Work instructions.
Write out the whole listing exactly.
*** Materials provided Section Begins ***
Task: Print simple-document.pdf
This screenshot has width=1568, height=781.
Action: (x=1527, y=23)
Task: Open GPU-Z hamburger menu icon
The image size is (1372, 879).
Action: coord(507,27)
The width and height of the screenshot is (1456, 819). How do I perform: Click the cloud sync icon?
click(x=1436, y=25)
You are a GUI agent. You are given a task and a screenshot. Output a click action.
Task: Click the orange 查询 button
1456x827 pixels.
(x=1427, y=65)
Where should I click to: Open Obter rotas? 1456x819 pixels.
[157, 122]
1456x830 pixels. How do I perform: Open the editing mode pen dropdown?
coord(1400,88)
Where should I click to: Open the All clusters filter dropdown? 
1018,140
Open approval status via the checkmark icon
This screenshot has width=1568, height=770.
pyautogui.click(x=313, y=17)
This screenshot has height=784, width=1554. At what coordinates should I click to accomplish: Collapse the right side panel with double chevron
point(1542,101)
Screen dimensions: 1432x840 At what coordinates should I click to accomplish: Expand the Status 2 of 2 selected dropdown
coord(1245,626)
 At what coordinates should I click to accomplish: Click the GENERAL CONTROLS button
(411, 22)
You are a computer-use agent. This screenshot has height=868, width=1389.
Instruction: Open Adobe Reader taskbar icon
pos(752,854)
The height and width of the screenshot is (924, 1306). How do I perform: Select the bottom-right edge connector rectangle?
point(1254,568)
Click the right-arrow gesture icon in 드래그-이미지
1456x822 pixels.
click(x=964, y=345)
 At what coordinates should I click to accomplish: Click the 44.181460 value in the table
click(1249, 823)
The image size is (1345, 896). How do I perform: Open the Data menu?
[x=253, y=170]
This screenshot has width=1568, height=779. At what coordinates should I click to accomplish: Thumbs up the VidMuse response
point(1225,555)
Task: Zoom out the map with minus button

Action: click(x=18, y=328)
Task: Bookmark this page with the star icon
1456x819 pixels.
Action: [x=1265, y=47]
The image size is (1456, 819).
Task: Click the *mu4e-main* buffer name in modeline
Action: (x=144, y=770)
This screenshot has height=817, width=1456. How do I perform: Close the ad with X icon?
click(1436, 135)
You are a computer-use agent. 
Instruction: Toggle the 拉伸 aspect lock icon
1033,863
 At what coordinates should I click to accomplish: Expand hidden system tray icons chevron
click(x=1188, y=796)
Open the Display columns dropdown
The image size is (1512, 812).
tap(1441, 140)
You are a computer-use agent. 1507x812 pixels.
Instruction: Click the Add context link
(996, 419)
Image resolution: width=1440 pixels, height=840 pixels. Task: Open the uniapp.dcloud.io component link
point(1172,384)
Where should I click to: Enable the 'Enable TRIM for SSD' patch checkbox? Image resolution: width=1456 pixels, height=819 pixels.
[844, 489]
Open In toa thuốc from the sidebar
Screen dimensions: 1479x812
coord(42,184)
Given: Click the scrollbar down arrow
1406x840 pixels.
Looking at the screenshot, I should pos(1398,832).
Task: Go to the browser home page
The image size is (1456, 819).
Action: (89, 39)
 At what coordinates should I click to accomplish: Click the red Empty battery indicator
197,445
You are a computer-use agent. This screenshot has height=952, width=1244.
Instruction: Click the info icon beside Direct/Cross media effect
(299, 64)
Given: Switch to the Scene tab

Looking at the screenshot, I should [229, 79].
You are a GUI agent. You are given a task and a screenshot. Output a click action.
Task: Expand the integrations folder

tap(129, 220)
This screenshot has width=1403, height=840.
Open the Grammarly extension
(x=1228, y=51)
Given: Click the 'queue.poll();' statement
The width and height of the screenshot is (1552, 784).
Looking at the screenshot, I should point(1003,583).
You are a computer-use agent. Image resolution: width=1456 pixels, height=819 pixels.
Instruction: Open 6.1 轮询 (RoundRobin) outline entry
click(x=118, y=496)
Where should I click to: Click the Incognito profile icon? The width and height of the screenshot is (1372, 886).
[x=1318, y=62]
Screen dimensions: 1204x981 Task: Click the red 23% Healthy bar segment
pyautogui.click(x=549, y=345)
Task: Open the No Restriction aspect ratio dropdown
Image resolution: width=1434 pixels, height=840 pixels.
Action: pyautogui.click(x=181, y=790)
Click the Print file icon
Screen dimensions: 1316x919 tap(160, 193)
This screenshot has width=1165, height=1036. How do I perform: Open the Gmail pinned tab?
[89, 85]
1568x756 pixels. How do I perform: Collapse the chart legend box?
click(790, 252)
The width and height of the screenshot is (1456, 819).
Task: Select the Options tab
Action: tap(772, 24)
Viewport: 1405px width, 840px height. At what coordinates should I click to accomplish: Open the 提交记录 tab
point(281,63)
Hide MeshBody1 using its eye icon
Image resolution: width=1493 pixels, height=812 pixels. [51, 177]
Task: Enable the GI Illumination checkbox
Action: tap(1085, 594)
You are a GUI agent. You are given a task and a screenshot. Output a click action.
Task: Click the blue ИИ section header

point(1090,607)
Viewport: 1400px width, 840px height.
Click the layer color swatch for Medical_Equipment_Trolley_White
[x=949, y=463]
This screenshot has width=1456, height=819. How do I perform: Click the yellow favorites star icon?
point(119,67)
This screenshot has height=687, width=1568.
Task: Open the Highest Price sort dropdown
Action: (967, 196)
*** Materials provided Section Ends ***
Task response.
Task: Print simple-document.pdf
This screenshot has width=1568, height=781.
Action: (x=1527, y=23)
Task: Open GPU-Z hamburger menu icon
The image size is (1372, 879).
Action: coord(507,27)
The width and height of the screenshot is (1456, 819). How do I perform: Click the cloud sync icon?
click(x=1436, y=25)
You are a GUI agent. You are given a task and a screenshot. Output a click action.
Task: Click the orange 查询 button
1456x827 pixels.
(x=1427, y=65)
Where should I click to: Open Obter rotas? 1456x819 pixels.
[157, 122]
1456x830 pixels. How do I perform: Open the editing mode pen dropdown?
coord(1400,88)
Where should I click to: Open the All clusters filter dropdown? 
1018,140
Open approval status via the checkmark icon
This screenshot has width=1568, height=770.
pyautogui.click(x=313, y=17)
This screenshot has height=784, width=1554. At what coordinates should I click to accomplish: Collapse the right side panel with double chevron
point(1542,101)
Screen dimensions: 1432x840 At what coordinates should I click to accomplish: Expand the Status 2 of 2 selected dropdown
coord(1245,626)
 At what coordinates should I click to accomplish: Click the GENERAL CONTROLS button
(411, 22)
You are a computer-use agent. This screenshot has height=868, width=1389.
Instruction: Open Adobe Reader taskbar icon
pos(752,854)
The height and width of the screenshot is (924, 1306). How do I perform: Select the bottom-right edge connector rectangle?
point(1254,568)
Click the right-arrow gesture icon in 드래그-이미지
1456x822 pixels.
click(x=964, y=345)
 At what coordinates should I click to accomplish: Click the 44.181460 value in the table
click(1249, 823)
The image size is (1345, 896). How do I perform: Open the Data menu?
[x=253, y=170]
This screenshot has width=1568, height=779. At what coordinates should I click to accomplish: Thumbs up the VidMuse response
point(1225,555)
Task: Zoom out the map with minus button

Action: click(x=18, y=328)
Task: Bookmark this page with the star icon
1456x819 pixels.
Action: [x=1265, y=47]
The image size is (1456, 819).
Task: Click the *mu4e-main* buffer name in modeline
Action: (x=144, y=770)
This screenshot has height=817, width=1456. How do I perform: Close the ad with X icon?
click(1436, 135)
You are a computer-use agent. 
Instruction: Toggle the 拉伸 aspect lock icon
1033,863
 At what coordinates should I click to accomplish: Expand hidden system tray icons chevron
click(x=1188, y=796)
Open the Display columns dropdown
The image size is (1512, 812).
tap(1441, 140)
You are a computer-use agent. 1507x812 pixels.
Instruction: Click the Add context link
(996, 419)
Image resolution: width=1440 pixels, height=840 pixels. Task: Open the uniapp.dcloud.io component link
point(1172,384)
Where should I click to: Enable the 'Enable TRIM for SSD' patch checkbox? Image resolution: width=1456 pixels, height=819 pixels.
[844, 489]
Open In toa thuốc from the sidebar
Screen dimensions: 1479x812
coord(42,184)
Given: Click the scrollbar down arrow
1406x840 pixels.
Looking at the screenshot, I should pos(1398,832).
Task: Go to the browser home page
The image size is (1456, 819).
Action: (89, 39)
 At what coordinates should I click to accomplish: Click the red Empty battery indicator
197,445
You are a computer-use agent. This screenshot has height=952, width=1244.
Instruction: Click the info icon beside Direct/Cross media effect
(299, 64)
Given: Switch to the Scene tab

Looking at the screenshot, I should [229, 79].
You are a GUI agent. You are given a task and a screenshot. Output a click action.
Task: Expand the integrations folder

tap(129, 220)
This screenshot has width=1403, height=840.
Open the Grammarly extension
(x=1228, y=51)
Given: Click the 'queue.poll();' statement
The width and height of the screenshot is (1552, 784).
Looking at the screenshot, I should point(1003,583).
You are a computer-use agent. Image resolution: width=1456 pixels, height=819 pixels.
Instruction: Open 6.1 轮询 (RoundRobin) outline entry
click(x=118, y=496)
Where should I click to: Click the Incognito profile icon? The width and height of the screenshot is (1372, 886).
[x=1318, y=62]
Screen dimensions: 1204x981 Task: Click the red 23% Healthy bar segment
pyautogui.click(x=549, y=345)
Task: Open the No Restriction aspect ratio dropdown
Image resolution: width=1434 pixels, height=840 pixels.
Action: pyautogui.click(x=181, y=790)
Click the Print file icon
Screen dimensions: 1316x919 tap(160, 193)
This screenshot has width=1165, height=1036. How do I perform: Open the Gmail pinned tab?
[89, 85]
1568x756 pixels. How do I perform: Collapse the chart legend box?
click(790, 252)
The width and height of the screenshot is (1456, 819).
Task: Select the Options tab
Action: tap(772, 24)
Viewport: 1405px width, 840px height. At what coordinates should I click to accomplish: Open the 提交记录 tab
point(281,63)
Hide MeshBody1 using its eye icon
Image resolution: width=1493 pixels, height=812 pixels. [51, 177]
Task: Enable the GI Illumination checkbox
Action: tap(1085, 594)
You are a GUI agent. You are given a task and a screenshot. Output a click action.
Task: Click the blue ИИ section header

point(1090,607)
Viewport: 1400px width, 840px height.
Click the layer color swatch for Medical_Equipment_Trolley_White
[x=949, y=463]
This screenshot has width=1456, height=819. How do I perform: Click the yellow favorites star icon?
point(119,67)
This screenshot has height=687, width=1568.
Task: Open the Highest Price sort dropdown
Action: (967, 196)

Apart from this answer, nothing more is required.